:: Source passage ::
By Ernie Humphrey, CTP
WFH (Work From Home) has become a necessity for many companies due to the recent coronavirus epidemic. The good news is working remotely has been happening for years. I have successfully managed remote employees across the world and have worked with some of the brightest finance leaders on the pros and cons of dispersed teams.
Whether you are considering a short-term remote work strategy or are looking to invest in it for the long term, here are some of the learnings and best practices on how to effectively manage remote teams.
1. Set expectations
Create a guide to working remotely for employees. Not all employees are “inherently wired” to work remotely. Offer them tips to stay productive and avoid the distractions of working at home.
2. Provide the right tools
Make sure each employee has access to the systems, training, and information they need to get their work done. Utilize technologies that facilitate collaboration and engagement, like Zoom, Slack, and G-Suite. Modern cloud-based technology is available for every part of your business to be dispersed, from IT tools that allow your tech team to access remote machines to AP tools, like Stampli, that allow users to process and approve invoices anytime, anywhere. Your employees need access to technology that allows them to collaborate effectively with fellow employees, suppliers, and customers.
3. Communicate frequently
I am not a fan of meetings for the sake of meetings, I even wrote a blog, Meetings Can Lower IQs: Mitigate the Risk, but communication can just be touching base in addition to formal meetings. A common argument against remote employment is that “water cooler” moments are lost. News flash, it is 2020, and virtual water cooler moments can be facilitated. I have had success in this using Slack.
4. Communicate with video
Not all communication needs to include a video interaction, but many tools offer “face to face” conversations. Body language and expressions can be critical in understanding someone’s state of mind and level of engagement.
5. Create a culture of direct, open virtual communications
The most common issue I have experienced in managing people remotely or otherwise is a real or perceived disconnect around work priorities and expectations. I have found most issues could have been avoided if someone would just drop an email or message in Slack.
6. Solicit input from co-workers of your remote employees
How your remote team members interact with others can say a lot about their energy level and motivation. Touch base with a co-worker that regularly collaborates with your direct report to get a true pulse on how they are doing.
7. Don’t let distance prevent you from building a trusting relationship
In order to understand what truly motivates and derails an employee’s productivity you have to know them personally on some level, like it or not. Be sure to let your own personality (and humor) emerge in your interactions to build a foundation of trust. Yes, you need to draw a line, but the rewards to really getting to know an employee can be huge.

:: Information shown ::

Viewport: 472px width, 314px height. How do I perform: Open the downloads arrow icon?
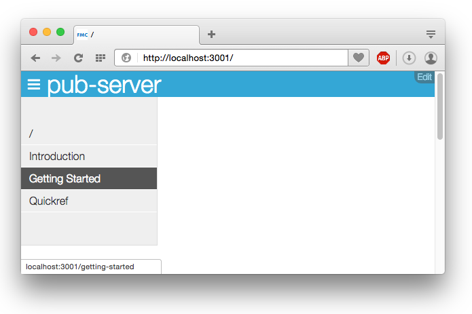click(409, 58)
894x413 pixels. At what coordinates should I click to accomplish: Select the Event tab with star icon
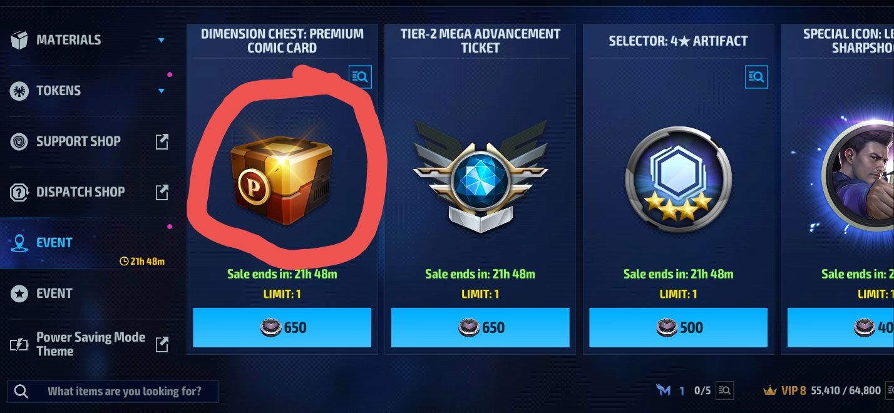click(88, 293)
---
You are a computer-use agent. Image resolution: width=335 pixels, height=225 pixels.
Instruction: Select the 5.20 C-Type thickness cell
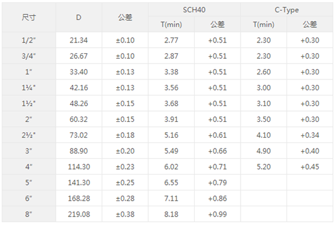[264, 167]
--
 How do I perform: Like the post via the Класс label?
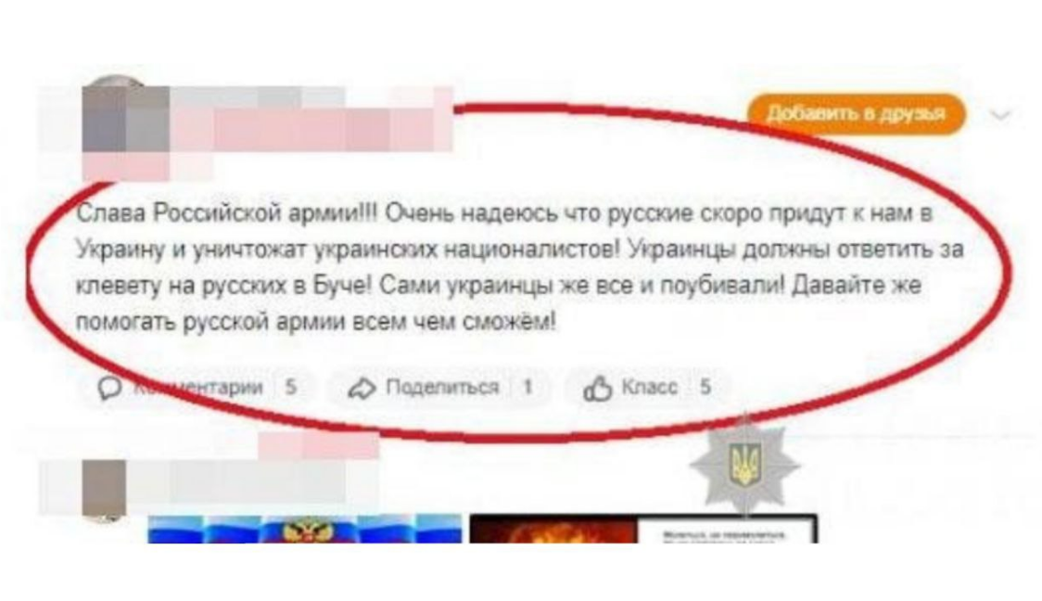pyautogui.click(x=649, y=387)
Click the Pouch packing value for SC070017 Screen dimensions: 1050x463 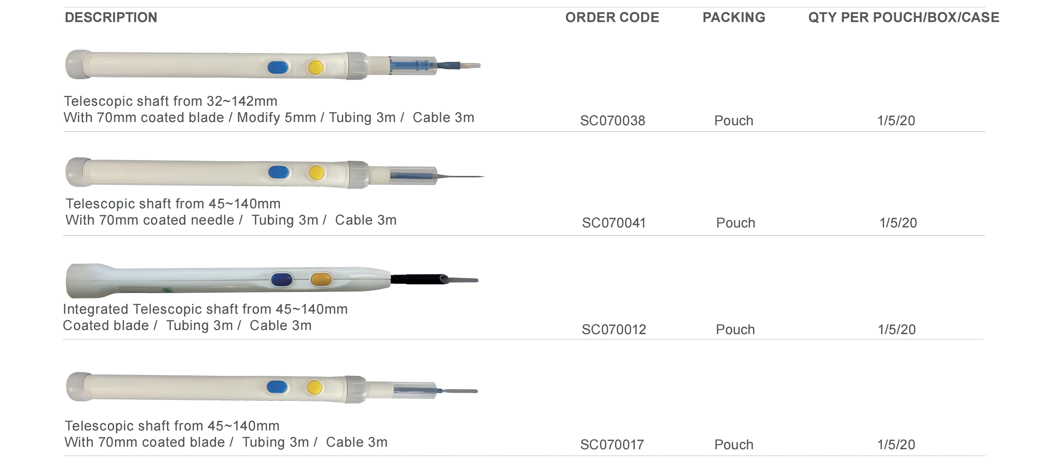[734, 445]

:: Requirement ::
Translate this sentence from the article on managing remote teams into Spanish: "Body language and expressions can be critical in understanding someone’s state of mind and level of engagement." Work only from the article on managing remote teams, not from the lines.

:: Answer to this problem ::
El lenguaje corporal y las expresiones pueden ser fundamentales para comprender el estado de ánimo de alguien y su nivel de compromiso.